[[ Task material open ]]

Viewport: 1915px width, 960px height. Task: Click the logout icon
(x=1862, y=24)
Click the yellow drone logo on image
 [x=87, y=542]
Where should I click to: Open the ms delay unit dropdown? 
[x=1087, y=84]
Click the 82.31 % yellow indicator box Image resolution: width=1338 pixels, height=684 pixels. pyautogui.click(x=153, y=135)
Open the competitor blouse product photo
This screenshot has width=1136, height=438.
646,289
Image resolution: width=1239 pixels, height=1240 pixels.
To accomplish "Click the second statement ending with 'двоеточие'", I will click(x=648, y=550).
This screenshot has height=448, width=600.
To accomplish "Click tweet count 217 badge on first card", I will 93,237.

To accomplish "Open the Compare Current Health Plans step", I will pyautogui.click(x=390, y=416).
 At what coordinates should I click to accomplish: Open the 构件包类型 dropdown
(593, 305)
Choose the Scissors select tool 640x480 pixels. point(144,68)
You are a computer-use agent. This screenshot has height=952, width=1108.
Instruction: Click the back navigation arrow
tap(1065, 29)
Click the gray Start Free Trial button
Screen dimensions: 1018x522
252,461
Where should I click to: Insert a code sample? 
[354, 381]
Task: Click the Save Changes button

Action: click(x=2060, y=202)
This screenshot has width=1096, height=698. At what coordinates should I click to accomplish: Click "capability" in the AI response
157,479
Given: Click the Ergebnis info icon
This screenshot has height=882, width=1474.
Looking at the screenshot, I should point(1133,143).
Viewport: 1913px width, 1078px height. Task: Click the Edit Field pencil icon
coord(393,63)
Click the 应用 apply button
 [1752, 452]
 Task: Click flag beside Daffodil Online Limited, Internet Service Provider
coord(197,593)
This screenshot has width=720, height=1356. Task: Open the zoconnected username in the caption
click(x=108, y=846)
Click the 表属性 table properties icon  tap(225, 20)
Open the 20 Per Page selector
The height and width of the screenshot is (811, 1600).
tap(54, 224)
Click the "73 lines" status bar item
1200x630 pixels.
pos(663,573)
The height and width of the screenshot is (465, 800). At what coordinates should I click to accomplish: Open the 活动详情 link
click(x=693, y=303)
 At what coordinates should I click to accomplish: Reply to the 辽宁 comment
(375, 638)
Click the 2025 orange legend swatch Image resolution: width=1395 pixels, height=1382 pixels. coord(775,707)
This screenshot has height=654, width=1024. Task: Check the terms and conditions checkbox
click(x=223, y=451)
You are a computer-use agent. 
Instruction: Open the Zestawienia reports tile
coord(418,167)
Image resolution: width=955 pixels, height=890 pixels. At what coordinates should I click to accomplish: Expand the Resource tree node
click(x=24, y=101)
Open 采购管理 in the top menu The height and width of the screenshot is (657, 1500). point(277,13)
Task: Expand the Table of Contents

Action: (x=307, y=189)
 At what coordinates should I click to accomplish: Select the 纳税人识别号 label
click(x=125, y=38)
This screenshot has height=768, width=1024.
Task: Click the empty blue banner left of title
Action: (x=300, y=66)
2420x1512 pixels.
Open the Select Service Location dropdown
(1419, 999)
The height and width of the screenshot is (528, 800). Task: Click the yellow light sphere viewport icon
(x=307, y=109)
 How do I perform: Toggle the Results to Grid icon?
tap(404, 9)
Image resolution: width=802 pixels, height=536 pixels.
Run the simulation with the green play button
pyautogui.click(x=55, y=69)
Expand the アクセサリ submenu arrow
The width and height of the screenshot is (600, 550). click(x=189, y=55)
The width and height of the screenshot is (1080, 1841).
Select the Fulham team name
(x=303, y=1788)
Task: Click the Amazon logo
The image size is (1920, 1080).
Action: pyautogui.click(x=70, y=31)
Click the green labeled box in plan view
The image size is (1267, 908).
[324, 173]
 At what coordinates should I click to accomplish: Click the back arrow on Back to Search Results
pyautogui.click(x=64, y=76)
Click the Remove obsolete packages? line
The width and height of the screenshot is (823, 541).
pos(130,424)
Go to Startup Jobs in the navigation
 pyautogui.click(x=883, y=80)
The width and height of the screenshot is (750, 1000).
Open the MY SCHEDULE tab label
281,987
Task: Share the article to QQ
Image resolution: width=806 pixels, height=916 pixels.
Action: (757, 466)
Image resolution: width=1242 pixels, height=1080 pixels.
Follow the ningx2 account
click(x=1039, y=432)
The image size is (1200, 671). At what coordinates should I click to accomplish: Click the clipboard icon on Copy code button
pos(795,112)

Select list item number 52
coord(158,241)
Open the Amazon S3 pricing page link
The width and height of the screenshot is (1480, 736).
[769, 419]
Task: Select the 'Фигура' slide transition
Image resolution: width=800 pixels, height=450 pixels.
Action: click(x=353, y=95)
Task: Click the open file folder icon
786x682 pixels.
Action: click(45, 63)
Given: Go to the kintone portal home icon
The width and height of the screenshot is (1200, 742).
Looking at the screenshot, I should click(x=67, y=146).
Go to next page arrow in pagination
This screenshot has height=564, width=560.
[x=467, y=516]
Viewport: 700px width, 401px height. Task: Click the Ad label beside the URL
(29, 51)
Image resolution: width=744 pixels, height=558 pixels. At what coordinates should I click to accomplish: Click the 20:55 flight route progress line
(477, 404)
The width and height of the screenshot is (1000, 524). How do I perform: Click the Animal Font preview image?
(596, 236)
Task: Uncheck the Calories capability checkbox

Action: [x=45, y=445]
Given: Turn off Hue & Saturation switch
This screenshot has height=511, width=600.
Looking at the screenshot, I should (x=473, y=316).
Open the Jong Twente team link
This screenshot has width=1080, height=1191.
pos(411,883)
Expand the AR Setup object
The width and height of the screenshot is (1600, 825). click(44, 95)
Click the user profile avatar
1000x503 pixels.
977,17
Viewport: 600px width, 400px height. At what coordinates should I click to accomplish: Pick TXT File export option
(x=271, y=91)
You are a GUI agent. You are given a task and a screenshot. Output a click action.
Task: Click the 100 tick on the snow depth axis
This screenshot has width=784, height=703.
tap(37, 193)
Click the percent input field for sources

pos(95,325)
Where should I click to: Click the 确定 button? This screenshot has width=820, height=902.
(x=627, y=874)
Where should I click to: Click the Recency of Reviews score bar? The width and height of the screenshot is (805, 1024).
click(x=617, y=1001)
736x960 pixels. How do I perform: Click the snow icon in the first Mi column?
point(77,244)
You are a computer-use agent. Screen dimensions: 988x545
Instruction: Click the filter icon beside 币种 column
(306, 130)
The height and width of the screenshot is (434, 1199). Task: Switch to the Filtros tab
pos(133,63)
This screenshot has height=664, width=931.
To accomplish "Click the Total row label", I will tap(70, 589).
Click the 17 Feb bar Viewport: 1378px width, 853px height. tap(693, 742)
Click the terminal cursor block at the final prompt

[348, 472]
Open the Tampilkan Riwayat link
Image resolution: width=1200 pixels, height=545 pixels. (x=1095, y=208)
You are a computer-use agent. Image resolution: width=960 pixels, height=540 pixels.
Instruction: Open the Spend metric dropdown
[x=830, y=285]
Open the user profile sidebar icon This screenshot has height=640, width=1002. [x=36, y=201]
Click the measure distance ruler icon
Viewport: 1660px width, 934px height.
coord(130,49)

[[ Task material closed ]]

Description of the task —
Repeat each line of the data exactly as it appears above.

Solution for this exercise —
Viewport: 1915px width, 960px height. Task: Click the logout icon
(x=1862, y=24)
Click the yellow drone logo on image
 [x=87, y=542]
Where should I click to: Open the ms delay unit dropdown? 
[x=1087, y=84]
Click the 82.31 % yellow indicator box Image resolution: width=1338 pixels, height=684 pixels. pyautogui.click(x=153, y=135)
Open the competitor blouse product photo
This screenshot has width=1136, height=438.
646,289
Image resolution: width=1239 pixels, height=1240 pixels.
To accomplish "Click the second statement ending with 'двоеточие'", I will click(x=648, y=550).
This screenshot has height=448, width=600.
To accomplish "Click tweet count 217 badge on first card", I will 93,237.

To accomplish "Open the Compare Current Health Plans step", I will pyautogui.click(x=390, y=416).
 At what coordinates should I click to accomplish: Open the 构件包类型 dropdown
(593, 305)
Choose the Scissors select tool 640x480 pixels. point(144,68)
You are a computer-use agent. This screenshot has height=952, width=1108.
Instruction: Click the back navigation arrow
tap(1065, 29)
Click the gray Start Free Trial button
Screen dimensions: 1018x522
252,461
Where should I click to: Insert a code sample? 
[354, 381]
Task: Click the Save Changes button

Action: click(x=2060, y=202)
This screenshot has width=1096, height=698. At what coordinates should I click to accomplish: Click "capability" in the AI response
157,479
Given: Click the Ergebnis info icon
This screenshot has height=882, width=1474.
Looking at the screenshot, I should point(1133,143).
Viewport: 1913px width, 1078px height. Task: Click the Edit Field pencil icon
coord(393,63)
Click the 应用 apply button
 [1752, 452]
 Task: Click flag beside Daffodil Online Limited, Internet Service Provider
coord(197,593)
This screenshot has width=720, height=1356. Task: Open the zoconnected username in the caption
click(x=108, y=846)
Click the 表属性 table properties icon  tap(225, 20)
Open the 20 Per Page selector
The height and width of the screenshot is (811, 1600).
tap(54, 224)
Click the "73 lines" status bar item
1200x630 pixels.
pos(663,573)
The height and width of the screenshot is (465, 800). At what coordinates should I click to accomplish: Open the 活动详情 link
click(x=693, y=303)
 At what coordinates should I click to accomplish: Reply to the 辽宁 comment
(375, 638)
Click the 2025 orange legend swatch Image resolution: width=1395 pixels, height=1382 pixels. coord(775,707)
This screenshot has height=654, width=1024. Task: Check the terms and conditions checkbox
click(x=223, y=451)
You are a computer-use agent. 
Instruction: Open the Zestawienia reports tile
coord(418,167)
Image resolution: width=955 pixels, height=890 pixels. At what coordinates should I click to accomplish: Expand the Resource tree node
click(x=24, y=101)
Open 采购管理 in the top menu The height and width of the screenshot is (657, 1500). point(277,13)
Task: Expand the Table of Contents

Action: (x=307, y=189)
 At what coordinates should I click to accomplish: Select the 纳税人识别号 label
click(x=125, y=38)
This screenshot has height=768, width=1024.
Task: Click the empty blue banner left of title
Action: (x=300, y=66)
2420x1512 pixels.
Open the Select Service Location dropdown
(1419, 999)
The height and width of the screenshot is (528, 800). Task: Click the yellow light sphere viewport icon
(x=307, y=109)
 How do I perform: Toggle the Results to Grid icon?
tap(404, 9)
Image resolution: width=802 pixels, height=536 pixels.
Run the simulation with the green play button
pyautogui.click(x=55, y=69)
Expand the アクセサリ submenu arrow
The width and height of the screenshot is (600, 550). click(x=189, y=55)
The width and height of the screenshot is (1080, 1841).
Select the Fulham team name
(x=303, y=1788)
Task: Click the Amazon logo
The image size is (1920, 1080).
Action: pyautogui.click(x=70, y=31)
Click the green labeled box in plan view
The image size is (1267, 908).
[324, 173]
 At what coordinates should I click to accomplish: Click the back arrow on Back to Search Results
pyautogui.click(x=64, y=76)
Click the Remove obsolete packages? line
The width and height of the screenshot is (823, 541).
pos(130,424)
Go to Startup Jobs in the navigation
 pyautogui.click(x=883, y=80)
The width and height of the screenshot is (750, 1000).
Open the MY SCHEDULE tab label
281,987
Task: Share the article to QQ
Image resolution: width=806 pixels, height=916 pixels.
Action: (757, 466)
Image resolution: width=1242 pixels, height=1080 pixels.
Follow the ningx2 account
click(x=1039, y=432)
The image size is (1200, 671). At what coordinates should I click to accomplish: Click the clipboard icon on Copy code button
pos(795,112)

Select list item number 52
coord(158,241)
Open the Amazon S3 pricing page link
The width and height of the screenshot is (1480, 736).
[769, 419]
Task: Select the 'Фигура' slide transition
Image resolution: width=800 pixels, height=450 pixels.
Action: click(x=353, y=95)
Task: Click the open file folder icon
786x682 pixels.
Action: click(45, 63)
Given: Go to the kintone portal home icon
The width and height of the screenshot is (1200, 742).
Looking at the screenshot, I should click(x=67, y=146).
Go to next page arrow in pagination
This screenshot has height=564, width=560.
[x=467, y=516]
Viewport: 700px width, 401px height. Task: Click the Ad label beside the URL
(29, 51)
Image resolution: width=744 pixels, height=558 pixels. At what coordinates should I click to accomplish: Click the 20:55 flight route progress line
(477, 404)
The width and height of the screenshot is (1000, 524). How do I perform: Click the Animal Font preview image?
(596, 236)
Task: Uncheck the Calories capability checkbox

Action: [x=45, y=445]
Given: Turn off Hue & Saturation switch
This screenshot has height=511, width=600.
Looking at the screenshot, I should (x=473, y=316).
Open the Jong Twente team link
This screenshot has width=1080, height=1191.
pos(411,883)
Expand the AR Setup object
The width and height of the screenshot is (1600, 825). click(44, 95)
Click the user profile avatar
1000x503 pixels.
977,17
Viewport: 600px width, 400px height. At what coordinates should I click to accomplish: Pick TXT File export option
(x=271, y=91)
You are a GUI agent. You are given a task and a screenshot. Output a click action.
Task: Click the 100 tick on the snow depth axis
This screenshot has width=784, height=703.
tap(37, 193)
Click the percent input field for sources

pos(95,325)
Where should I click to: Click the 确定 button? This screenshot has width=820, height=902.
(x=627, y=874)
Where should I click to: Click the Recency of Reviews score bar? The width and height of the screenshot is (805, 1024).
click(x=617, y=1001)
736x960 pixels. How do I perform: Click the snow icon in the first Mi column?
point(77,244)
You are a computer-use agent. Screen dimensions: 988x545
Instruction: Click the filter icon beside 币种 column
(306, 130)
The height and width of the screenshot is (434, 1199). Task: Switch to the Filtros tab
pos(133,63)
This screenshot has height=664, width=931.
To accomplish "Click the Total row label", I will tap(70, 589).
Click the 17 Feb bar Viewport: 1378px width, 853px height. tap(693, 742)
Click the terminal cursor block at the final prompt

[348, 472]
Open the Tampilkan Riwayat link
Image resolution: width=1200 pixels, height=545 pixels. (x=1095, y=208)
You are a computer-use agent. Image resolution: width=960 pixels, height=540 pixels.
Instruction: Open the Spend metric dropdown
[x=830, y=285]
Open the user profile sidebar icon This screenshot has height=640, width=1002. [x=36, y=201]
Click the measure distance ruler icon
Viewport: 1660px width, 934px height.
coord(130,49)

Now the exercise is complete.